The Republic  of South Africa is a constitutional  democracy  with a three-tier system of government and an independent judiciary, operating in a nearly unique system that combines aspects of parliamentary and presidential systems. The national, provincial and local levels of government all have legislative and executive authority in their own spheres, and are defined in the Constitution as “distinctive, interdependent and interrelated”. Operating at both national and provincial levels are advisory bodies drawn from South Africa’s traditional leaders.

Legislative authority is held by the Parliament of South Africa. Executive authority is vested in the President of South Africa, who is head of state and head of government, and his or her Cabinet. The president is elected from the Parliament to serve a fixed term. South Africa’s government differs greatly from those of other Commonwealth nations.

The country is divided into nine provinces, each with its own provincial parliament and administration. The nine provinces are:

  • Western Cape
  • Eastern Cape
  • Free State
  • Gauteng
  • KwaZulu-Natal
  • Limpopo (formerly Northern Province)
  • Mpumalanga
  • North West
  • Northern Cape

Constitution of The Republic of South Africa
The Constitution of the Republic of South Africa, 1996 (Act 108 of 1996) came into effect on 4 February 1997. This is the highest law in South Africa and no other law or government action can overrule the Constitution or be in conflict with it. South Africa’s Constitution is one of the most progressive in the world and is based on the values of dignity, equality and freedom. Chapter 2 of the Constitution contains the Bill of Rights.

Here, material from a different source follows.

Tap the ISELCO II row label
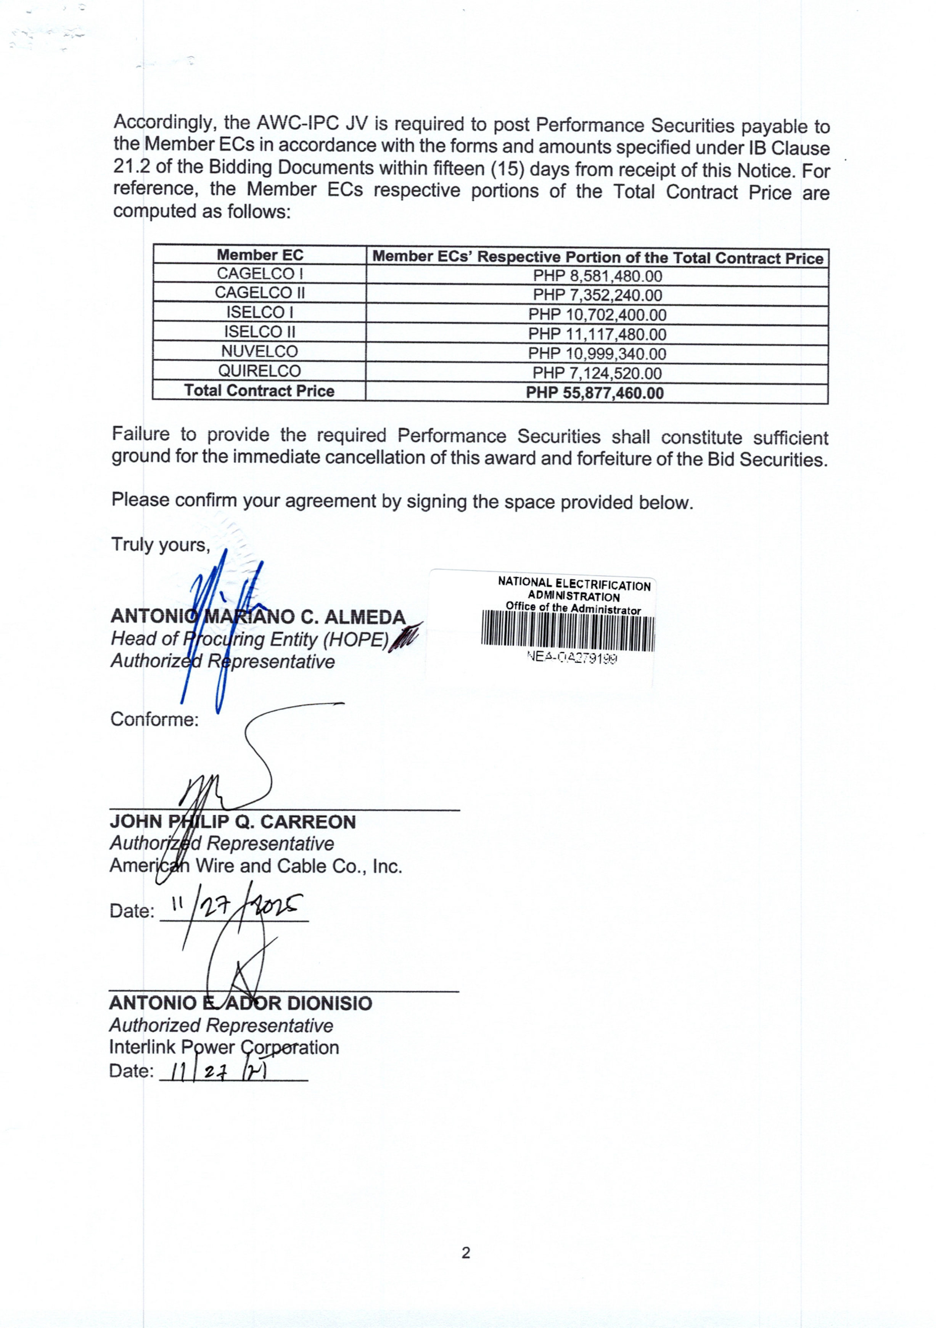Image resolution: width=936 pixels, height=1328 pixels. [260, 332]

The South African Parliament
The South African Parliament is responsible for creating and amending the countries laws in accordance with the Constitution. It consists of two parts, the National Assembly and the National Council of Provinces (NCOP). The National Assembly consists of 400 elected representatives who meet at the Houses of Parliament in Cape Town, to debate issues and create legislation. The National Council of Provinces consists of 54 permanent members and 36 special delegates representing the nine provinces. The NCOP represents provincial interests in the national sphere of government.

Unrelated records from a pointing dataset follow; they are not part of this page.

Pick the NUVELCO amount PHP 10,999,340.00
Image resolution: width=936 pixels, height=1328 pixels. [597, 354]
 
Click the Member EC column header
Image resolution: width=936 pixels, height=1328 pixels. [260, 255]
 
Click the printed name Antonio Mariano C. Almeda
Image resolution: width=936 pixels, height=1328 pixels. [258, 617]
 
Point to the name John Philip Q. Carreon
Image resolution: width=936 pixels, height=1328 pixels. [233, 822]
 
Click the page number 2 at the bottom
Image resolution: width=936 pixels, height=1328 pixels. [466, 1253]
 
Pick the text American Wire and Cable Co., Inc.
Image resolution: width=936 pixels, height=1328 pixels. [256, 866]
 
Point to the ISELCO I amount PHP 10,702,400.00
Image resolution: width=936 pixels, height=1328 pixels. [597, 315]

The executive arm of national government is headed up by the Cabinet which consists of the President, the Deputy President and various Ministers appointed by the President from the National Assembly. The President also determines which functions each of the Ministers will perform.

State institutions
State institutions created to support constitutional democracy are the Public Protector; the Human Rights Commission; the Commission for the Promotion and Protection of the Rights of Cultural, Religious and Linguistic Communities; the Commission for Gender Equality; the Auditor-General and the Electoral Commission.